» **Your goal**
Only the lines from the one with "The height and" through the last line of the material below belong in the answer, copied exactly and without pictures.

» **Data**
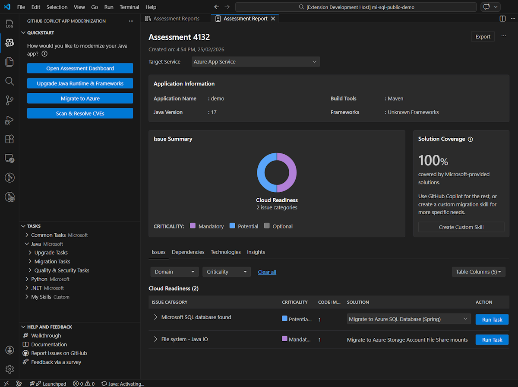The width and height of the screenshot is (518, 387).
Task: Switch to the Dependencies tab
Action: (x=188, y=252)
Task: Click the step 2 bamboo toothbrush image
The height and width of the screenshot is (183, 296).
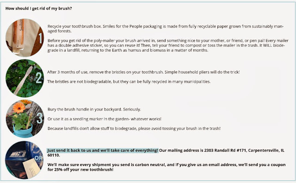Action: (25, 78)
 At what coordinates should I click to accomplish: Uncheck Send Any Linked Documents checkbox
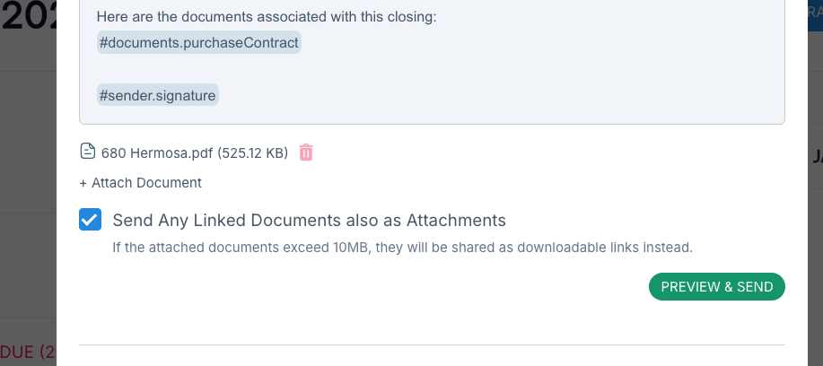tap(91, 220)
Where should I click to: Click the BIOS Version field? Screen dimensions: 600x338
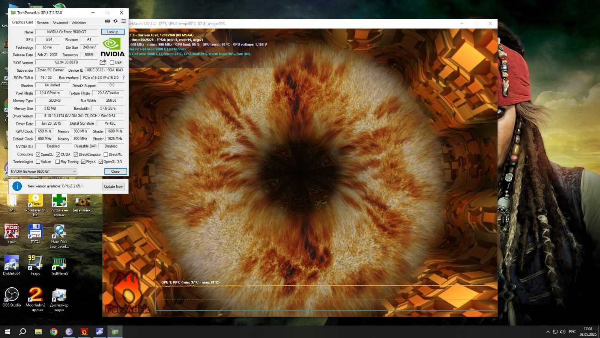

» **Exercise solution**
The height and width of the screenshot is (183, 296).
Action: (25, 78)
 At what coordinates should I click to accomplish: Uncheck Send Any Linked Documents checkbox
tap(91, 220)
Where should I click to: Click the BIOS Version field? Screen dimensions: 600x338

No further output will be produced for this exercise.